Stored records
* * *

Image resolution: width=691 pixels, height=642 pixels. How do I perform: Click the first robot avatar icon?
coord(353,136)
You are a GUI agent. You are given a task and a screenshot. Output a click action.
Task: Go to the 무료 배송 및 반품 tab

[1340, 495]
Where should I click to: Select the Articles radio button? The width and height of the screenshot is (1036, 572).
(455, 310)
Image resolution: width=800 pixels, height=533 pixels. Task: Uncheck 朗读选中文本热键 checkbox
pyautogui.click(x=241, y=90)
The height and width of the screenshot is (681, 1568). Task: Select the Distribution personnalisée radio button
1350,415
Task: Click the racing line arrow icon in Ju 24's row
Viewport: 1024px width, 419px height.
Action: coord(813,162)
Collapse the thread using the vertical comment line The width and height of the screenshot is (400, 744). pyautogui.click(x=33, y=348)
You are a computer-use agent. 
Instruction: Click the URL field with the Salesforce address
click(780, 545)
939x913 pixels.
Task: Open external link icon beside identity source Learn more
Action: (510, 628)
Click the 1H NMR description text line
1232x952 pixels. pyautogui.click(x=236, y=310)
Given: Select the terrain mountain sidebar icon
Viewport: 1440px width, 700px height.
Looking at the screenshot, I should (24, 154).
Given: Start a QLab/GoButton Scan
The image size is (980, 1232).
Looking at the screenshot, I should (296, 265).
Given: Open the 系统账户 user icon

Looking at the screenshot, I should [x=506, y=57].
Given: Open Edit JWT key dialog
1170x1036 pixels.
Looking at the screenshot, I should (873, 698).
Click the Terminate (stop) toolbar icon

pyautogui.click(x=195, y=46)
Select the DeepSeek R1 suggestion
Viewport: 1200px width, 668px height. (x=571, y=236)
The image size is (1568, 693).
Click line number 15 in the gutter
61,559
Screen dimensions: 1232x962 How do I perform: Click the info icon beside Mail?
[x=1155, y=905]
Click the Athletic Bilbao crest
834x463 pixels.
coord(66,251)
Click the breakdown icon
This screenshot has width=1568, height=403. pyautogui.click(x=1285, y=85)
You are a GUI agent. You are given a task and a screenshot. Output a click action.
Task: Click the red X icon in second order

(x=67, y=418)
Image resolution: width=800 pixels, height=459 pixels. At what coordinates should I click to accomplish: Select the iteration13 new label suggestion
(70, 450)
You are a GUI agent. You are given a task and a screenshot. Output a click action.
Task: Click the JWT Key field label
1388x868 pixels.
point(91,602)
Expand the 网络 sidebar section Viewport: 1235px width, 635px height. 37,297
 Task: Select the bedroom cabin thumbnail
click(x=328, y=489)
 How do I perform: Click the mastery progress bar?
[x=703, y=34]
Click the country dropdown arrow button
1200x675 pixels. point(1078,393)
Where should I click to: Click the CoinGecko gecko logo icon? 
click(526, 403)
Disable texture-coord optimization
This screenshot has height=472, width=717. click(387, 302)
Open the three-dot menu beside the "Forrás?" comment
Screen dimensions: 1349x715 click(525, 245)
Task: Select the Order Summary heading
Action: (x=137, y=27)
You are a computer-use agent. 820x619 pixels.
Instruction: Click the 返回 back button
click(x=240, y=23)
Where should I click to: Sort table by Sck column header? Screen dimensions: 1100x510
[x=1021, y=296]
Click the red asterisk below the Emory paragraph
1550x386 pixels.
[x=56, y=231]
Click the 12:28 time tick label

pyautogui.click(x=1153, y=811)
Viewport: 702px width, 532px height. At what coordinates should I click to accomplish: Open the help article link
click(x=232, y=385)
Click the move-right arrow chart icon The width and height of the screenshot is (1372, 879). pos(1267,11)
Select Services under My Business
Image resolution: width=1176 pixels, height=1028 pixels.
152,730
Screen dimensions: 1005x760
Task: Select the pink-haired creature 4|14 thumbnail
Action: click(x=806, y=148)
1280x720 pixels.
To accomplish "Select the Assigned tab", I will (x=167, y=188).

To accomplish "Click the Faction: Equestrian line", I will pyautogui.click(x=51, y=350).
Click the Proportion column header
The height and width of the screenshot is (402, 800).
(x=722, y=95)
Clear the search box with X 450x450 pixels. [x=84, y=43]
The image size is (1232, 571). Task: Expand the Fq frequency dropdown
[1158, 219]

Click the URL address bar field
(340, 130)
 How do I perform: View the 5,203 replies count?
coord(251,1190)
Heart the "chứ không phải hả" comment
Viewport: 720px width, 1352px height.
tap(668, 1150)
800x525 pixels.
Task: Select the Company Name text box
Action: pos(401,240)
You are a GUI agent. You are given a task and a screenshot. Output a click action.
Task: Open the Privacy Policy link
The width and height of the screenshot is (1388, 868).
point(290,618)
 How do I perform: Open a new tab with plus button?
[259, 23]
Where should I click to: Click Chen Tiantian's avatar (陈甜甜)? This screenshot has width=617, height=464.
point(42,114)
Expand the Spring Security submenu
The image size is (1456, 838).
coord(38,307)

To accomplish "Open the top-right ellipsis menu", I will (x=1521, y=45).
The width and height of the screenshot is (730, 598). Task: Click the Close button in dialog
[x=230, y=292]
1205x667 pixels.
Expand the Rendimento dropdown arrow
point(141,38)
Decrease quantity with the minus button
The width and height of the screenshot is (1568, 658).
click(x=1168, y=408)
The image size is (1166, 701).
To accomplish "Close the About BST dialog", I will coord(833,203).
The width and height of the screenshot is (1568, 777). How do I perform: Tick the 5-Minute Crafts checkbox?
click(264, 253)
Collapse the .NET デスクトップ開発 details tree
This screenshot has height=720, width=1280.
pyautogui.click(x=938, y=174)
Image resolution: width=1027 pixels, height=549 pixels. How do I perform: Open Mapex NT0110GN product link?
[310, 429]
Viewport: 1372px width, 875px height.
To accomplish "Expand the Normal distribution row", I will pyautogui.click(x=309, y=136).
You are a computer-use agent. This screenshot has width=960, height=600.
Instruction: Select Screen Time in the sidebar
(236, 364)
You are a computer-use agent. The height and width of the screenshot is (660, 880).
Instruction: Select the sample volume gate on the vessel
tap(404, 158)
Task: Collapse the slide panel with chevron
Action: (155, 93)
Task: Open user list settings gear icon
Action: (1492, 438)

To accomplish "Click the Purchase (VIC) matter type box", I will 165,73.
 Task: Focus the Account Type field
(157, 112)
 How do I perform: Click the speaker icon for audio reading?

* * *

TASK: Rewrite the lines above, substituting "Command" for every occurrence of "Instruction" and leaving everything else unchanged.

COMPLETE RESPONSE:
Image resolution: width=691 pixels, height=642 pixels. How do I perform: Click the first robot avatar icon?
coord(353,136)
You are a GUI agent. You are given a task and a screenshot. Output a click action.
Task: Go to the 무료 배송 및 반품 tab

[1340, 495]
Where should I click to: Select the Articles radio button? The width and height of the screenshot is (1036, 572).
(455, 310)
Image resolution: width=800 pixels, height=533 pixels. Task: Uncheck 朗读选中文本热键 checkbox
pyautogui.click(x=241, y=90)
The height and width of the screenshot is (681, 1568). Task: Select the Distribution personnalisée radio button
1350,415
Task: Click the racing line arrow icon in Ju 24's row
Viewport: 1024px width, 419px height.
Action: coord(813,162)
Collapse the thread using the vertical comment line The width and height of the screenshot is (400, 744). pyautogui.click(x=33, y=348)
You are a computer-use agent. 
Command: Click the URL field with the Salesforce address
click(780, 545)
939x913 pixels.
Task: Open external link icon beside identity source Learn more
Action: (510, 628)
Click the 1H NMR description text line
1232x952 pixels. pyautogui.click(x=236, y=310)
Given: Select the terrain mountain sidebar icon
Viewport: 1440px width, 700px height.
Looking at the screenshot, I should (24, 154).
Given: Start a QLab/GoButton Scan
The image size is (980, 1232).
Looking at the screenshot, I should (296, 265).
Given: Open the 系统账户 user icon

Looking at the screenshot, I should [x=506, y=57].
Given: Open Edit JWT key dialog
1170x1036 pixels.
Looking at the screenshot, I should (873, 698).
Click the Terminate (stop) toolbar icon

pyautogui.click(x=195, y=46)
Select the DeepSeek R1 suggestion
Viewport: 1200px width, 668px height. (x=571, y=236)
The image size is (1568, 693).
Click line number 15 in the gutter
61,559
Screen dimensions: 1232x962 How do I perform: Click the info icon beside Mail?
[x=1155, y=905]
Click the Athletic Bilbao crest
834x463 pixels.
coord(66,251)
Click the breakdown icon
This screenshot has width=1568, height=403. pyautogui.click(x=1285, y=85)
You are a GUI agent. You are given a task and a screenshot. Output a click action.
Task: Click the red X icon in second order

(x=67, y=418)
Image resolution: width=800 pixels, height=459 pixels. At what coordinates should I click to accomplish: Select the iteration13 new label suggestion
(70, 450)
You are a GUI agent. You are given a task and a screenshot. Output a click action.
Task: Click the JWT Key field label
1388x868 pixels.
point(91,602)
Expand the 网络 sidebar section Viewport: 1235px width, 635px height. 37,297
 Task: Select the bedroom cabin thumbnail
click(x=328, y=489)
 How do I perform: Click the mastery progress bar?
[x=703, y=34]
Click the country dropdown arrow button
1200x675 pixels. point(1078,393)
Where should I click to: Click the CoinGecko gecko logo icon? 
click(526, 403)
Disable texture-coord optimization
This screenshot has height=472, width=717. click(387, 302)
Open the three-dot menu beside the "Forrás?" comment
Screen dimensions: 1349x715 click(525, 245)
Task: Select the Order Summary heading
Action: (x=137, y=27)
You are a computer-use agent. 820x619 pixels.
Command: Click the 返回 back button
click(x=240, y=23)
Where should I click to: Sort table by Sck column header? Screen dimensions: 1100x510
[x=1021, y=296]
Click the red asterisk below the Emory paragraph
1550x386 pixels.
[x=56, y=231]
Click the 12:28 time tick label

pyautogui.click(x=1153, y=811)
Viewport: 702px width, 532px height. At what coordinates should I click to accomplish: Open the help article link
click(x=232, y=385)
Click the move-right arrow chart icon The width and height of the screenshot is (1372, 879). pos(1267,11)
Select Services under My Business
Image resolution: width=1176 pixels, height=1028 pixels.
152,730
Screen dimensions: 1005x760
Task: Select the pink-haired creature 4|14 thumbnail
Action: click(x=806, y=148)
1280x720 pixels.
To accomplish "Select the Assigned tab", I will (x=167, y=188).

To accomplish "Click the Faction: Equestrian line", I will pyautogui.click(x=51, y=350).
Click the Proportion column header
The height and width of the screenshot is (402, 800).
(x=722, y=95)
Clear the search box with X 450x450 pixels. [x=84, y=43]
The image size is (1232, 571). Task: Expand the Fq frequency dropdown
[1158, 219]

Click the URL address bar field
(340, 130)
 How do I perform: View the 5,203 replies count?
coord(251,1190)
Heart the "chứ không phải hả" comment
Viewport: 720px width, 1352px height.
tap(668, 1150)
800x525 pixels.
Task: Select the Company Name text box
Action: pos(401,240)
You are a GUI agent. You are given a task and a screenshot. Output a click action.
Task: Open the Privacy Policy link
The width and height of the screenshot is (1388, 868).
point(290,618)
 How do I perform: Open a new tab with plus button?
[259, 23]
Where should I click to: Click Chen Tiantian's avatar (陈甜甜)? This screenshot has width=617, height=464.
point(42,114)
Expand the Spring Security submenu
The image size is (1456, 838).
coord(38,307)

To accomplish "Open the top-right ellipsis menu", I will (x=1521, y=45).
The width and height of the screenshot is (730, 598). Task: Click the Close button in dialog
[x=230, y=292]
1205x667 pixels.
Expand the Rendimento dropdown arrow
point(141,38)
Decrease quantity with the minus button
The width and height of the screenshot is (1568, 658).
click(x=1168, y=408)
The image size is (1166, 701).
To accomplish "Close the About BST dialog", I will coord(833,203).
The width and height of the screenshot is (1568, 777). How do I perform: Tick the 5-Minute Crafts checkbox?
click(264, 253)
Collapse the .NET デスクトップ開発 details tree
This screenshot has height=720, width=1280.
pyautogui.click(x=938, y=174)
Image resolution: width=1027 pixels, height=549 pixels. How do I perform: Open Mapex NT0110GN product link?
[310, 429]
Viewport: 1372px width, 875px height.
To accomplish "Expand the Normal distribution row", I will pyautogui.click(x=309, y=136).
You are a computer-use agent. This screenshot has width=960, height=600.
Command: Select Screen Time in the sidebar
(236, 364)
You are a computer-use agent. The height and width of the screenshot is (660, 880).
Command: Select the sample volume gate on the vessel
tap(404, 158)
Task: Collapse the slide panel with chevron
Action: (155, 93)
Task: Open user list settings gear icon
Action: (1492, 438)

To accomplish "Click the Purchase (VIC) matter type box", I will 165,73.
 Task: Focus the Account Type field
(157, 112)
 How do I perform: Click the speaker icon for audio reading?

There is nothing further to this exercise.